## Written request
Reproduce word for word everything from the line containing "Given: Open the Shakespeare Son... bookmark" down to the line containing "click(888, 470)", both of those lines included. Leave the pictures out of your answer.

# # #

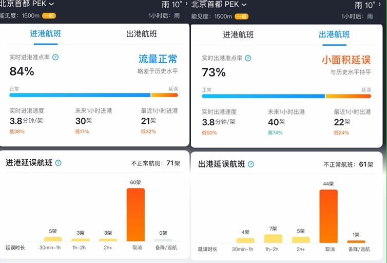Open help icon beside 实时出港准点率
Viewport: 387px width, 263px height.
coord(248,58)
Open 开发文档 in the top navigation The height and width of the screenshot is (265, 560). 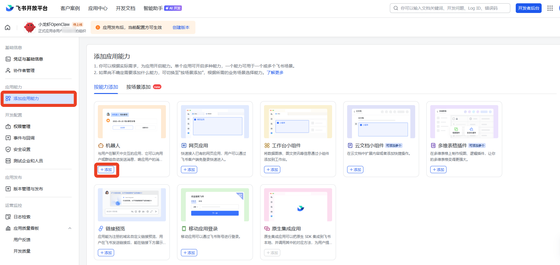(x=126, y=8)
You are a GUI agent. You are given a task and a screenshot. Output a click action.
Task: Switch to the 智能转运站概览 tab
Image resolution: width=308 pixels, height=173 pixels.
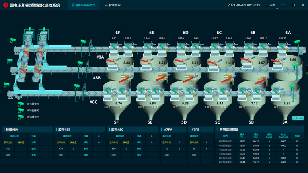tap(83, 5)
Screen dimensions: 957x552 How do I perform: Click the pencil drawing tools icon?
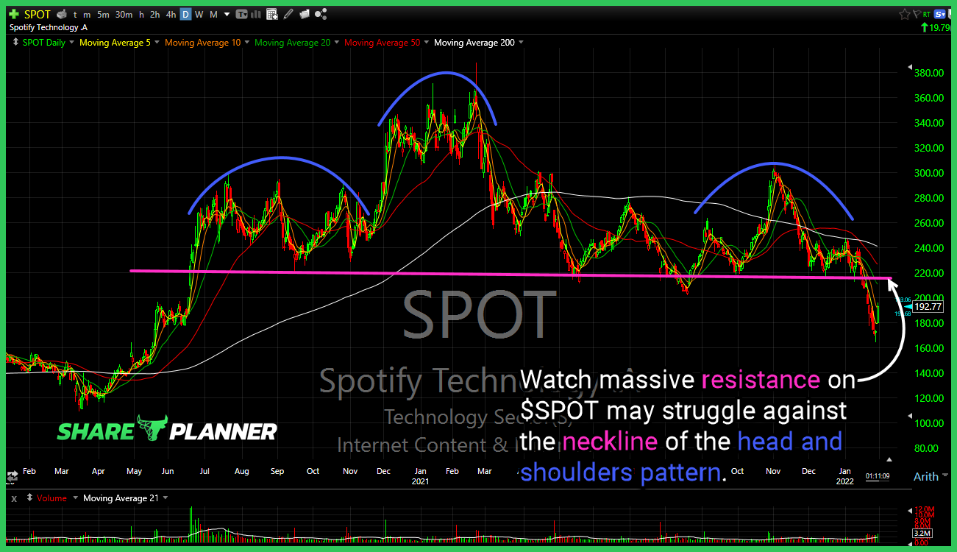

# # #

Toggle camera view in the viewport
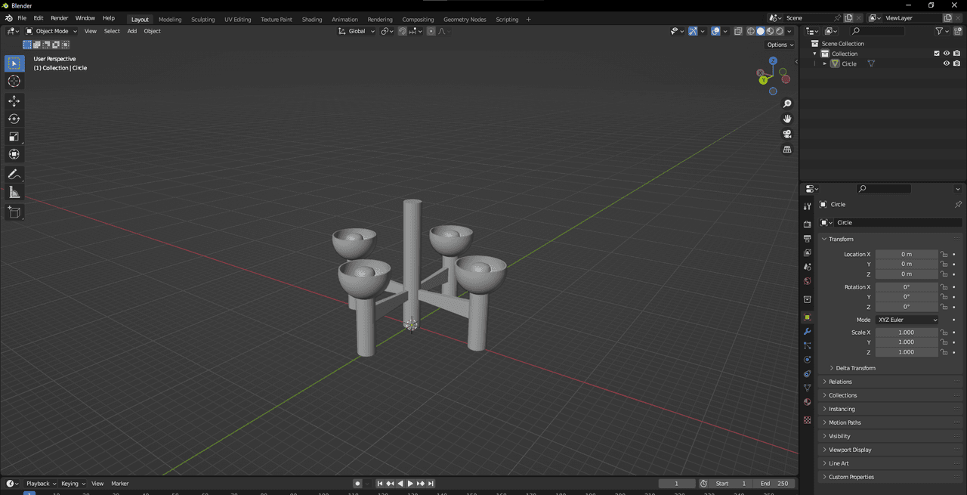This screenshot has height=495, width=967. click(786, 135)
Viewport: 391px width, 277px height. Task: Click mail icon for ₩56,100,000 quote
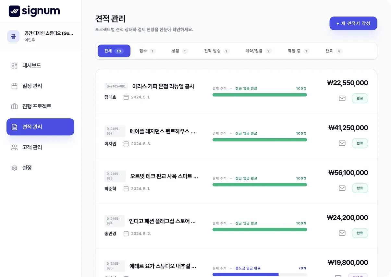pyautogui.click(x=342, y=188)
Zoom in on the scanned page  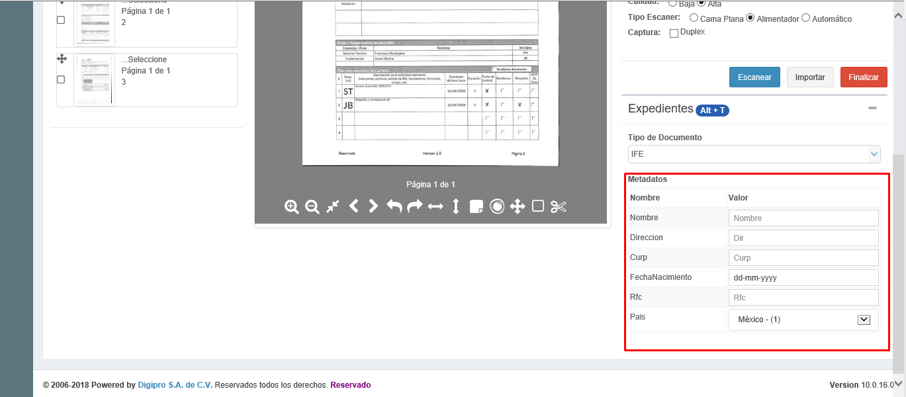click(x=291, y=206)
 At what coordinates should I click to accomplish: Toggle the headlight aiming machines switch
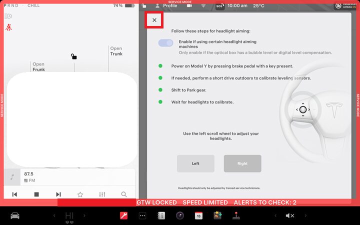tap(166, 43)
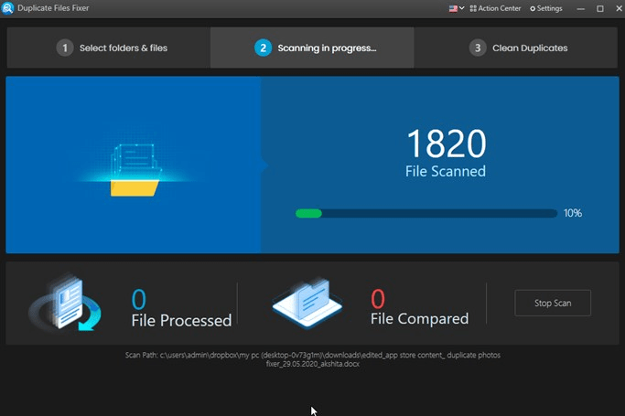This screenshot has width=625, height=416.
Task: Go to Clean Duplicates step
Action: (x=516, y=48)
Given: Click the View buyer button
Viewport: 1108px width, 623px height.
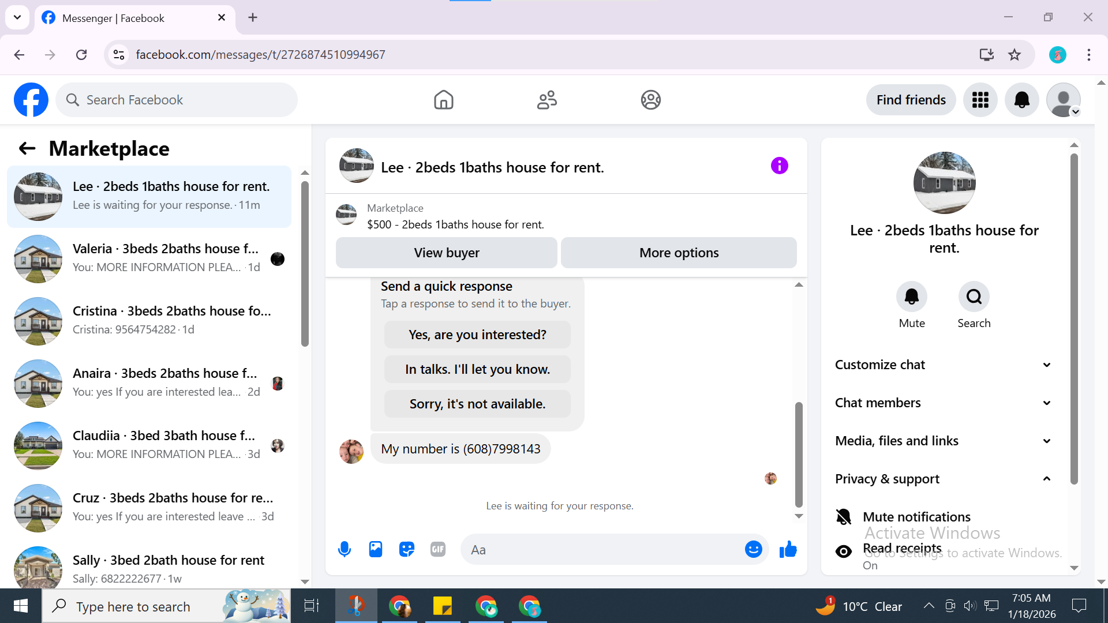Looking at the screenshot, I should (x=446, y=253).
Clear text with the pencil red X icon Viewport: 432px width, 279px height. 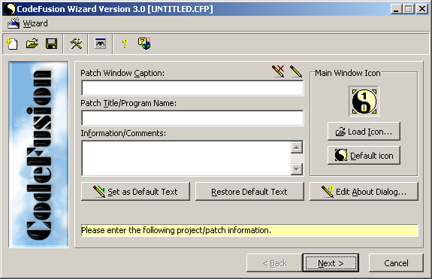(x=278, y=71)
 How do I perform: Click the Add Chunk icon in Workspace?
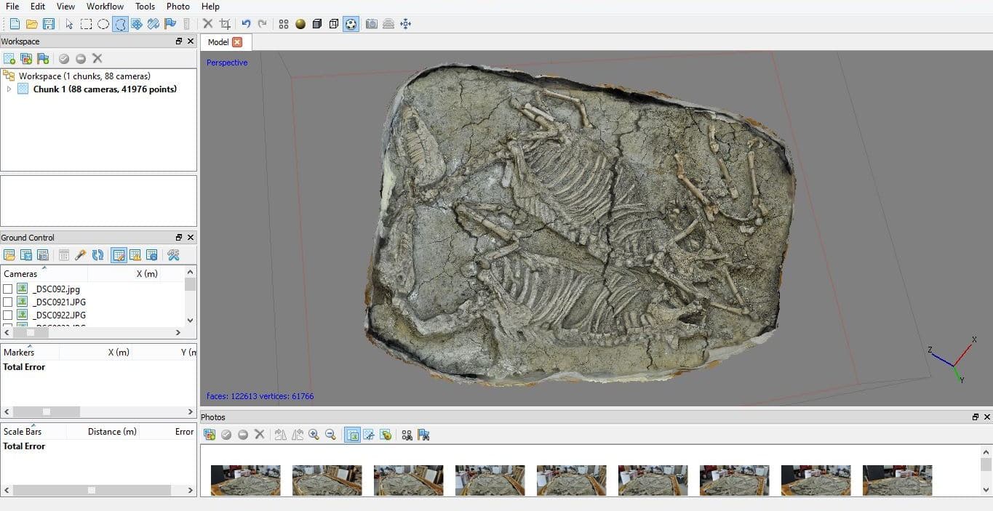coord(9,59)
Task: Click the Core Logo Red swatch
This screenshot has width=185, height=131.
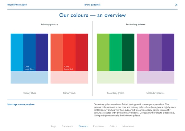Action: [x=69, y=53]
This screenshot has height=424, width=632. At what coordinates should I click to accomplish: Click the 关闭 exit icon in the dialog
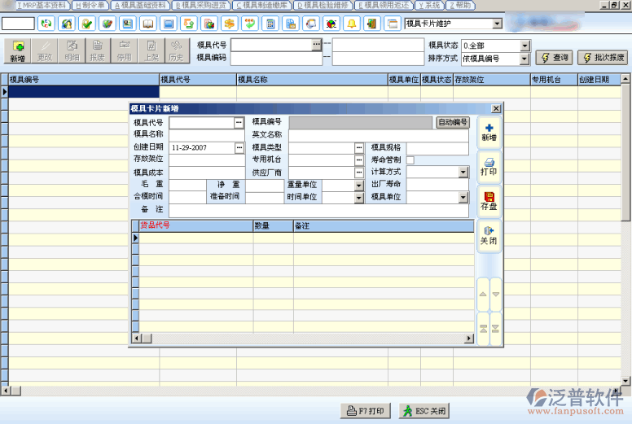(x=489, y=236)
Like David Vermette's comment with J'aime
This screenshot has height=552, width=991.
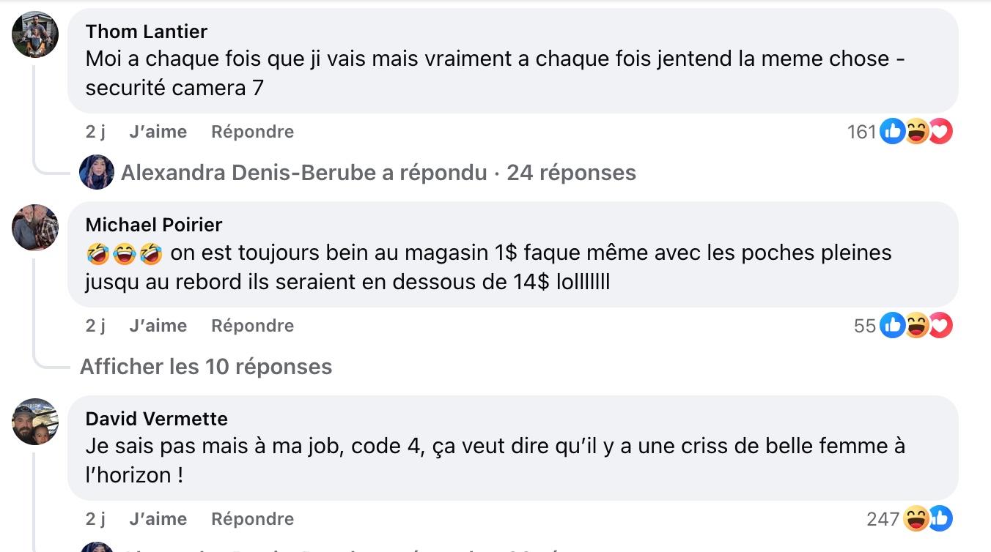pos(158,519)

# # #

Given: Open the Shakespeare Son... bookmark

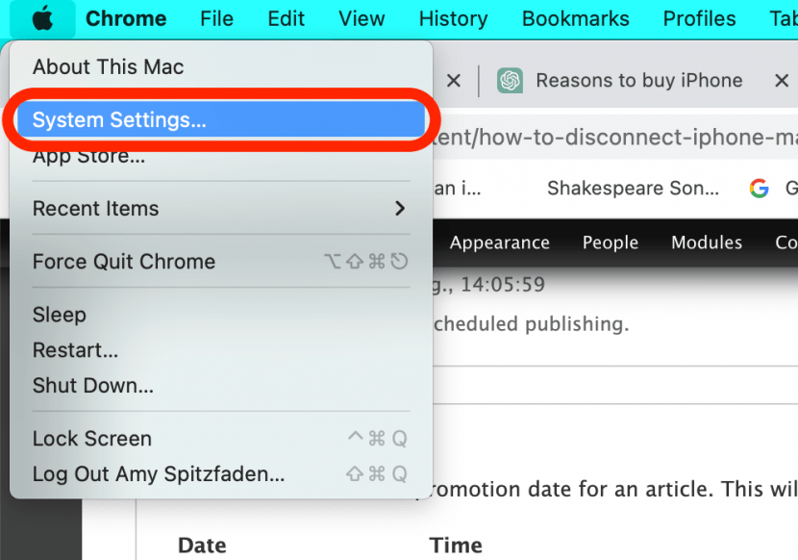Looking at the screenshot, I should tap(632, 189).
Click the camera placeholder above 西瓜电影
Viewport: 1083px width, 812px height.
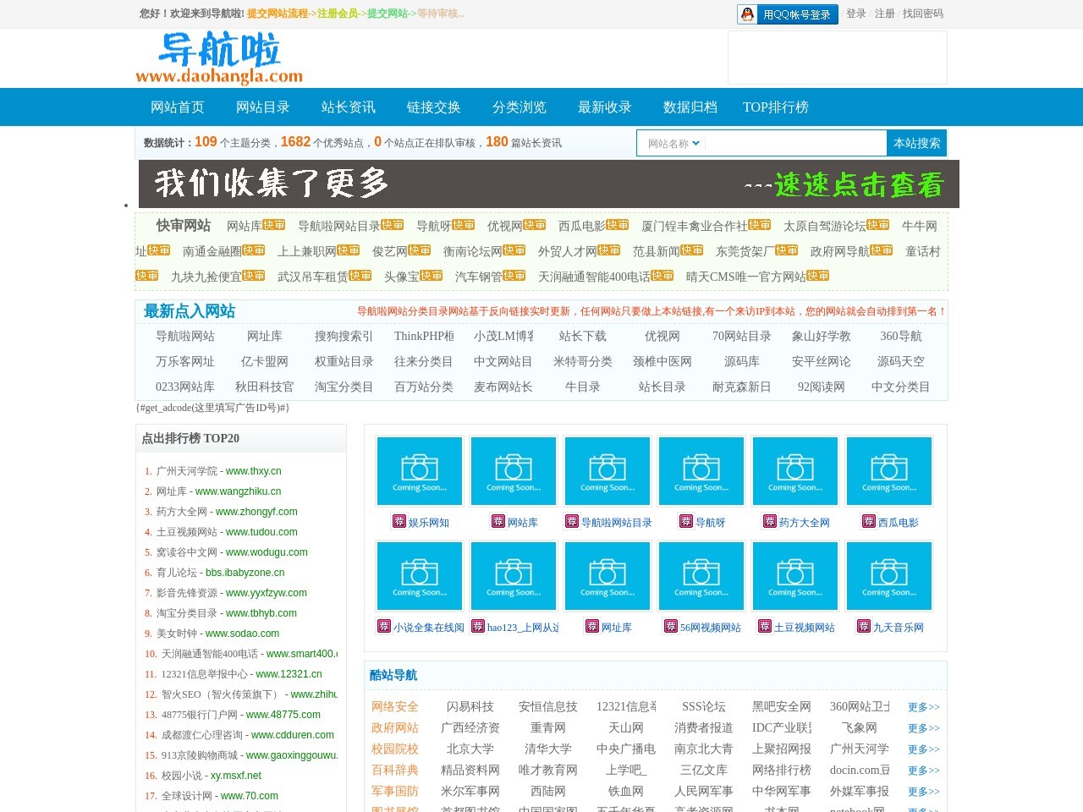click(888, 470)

# # #

## Output of the exercise
Given: Open the Shakespeare Son... bookmark

Looking at the screenshot, I should tap(632, 189).
Click the camera placeholder above 西瓜电影
Viewport: 1083px width, 812px height.
click(888, 470)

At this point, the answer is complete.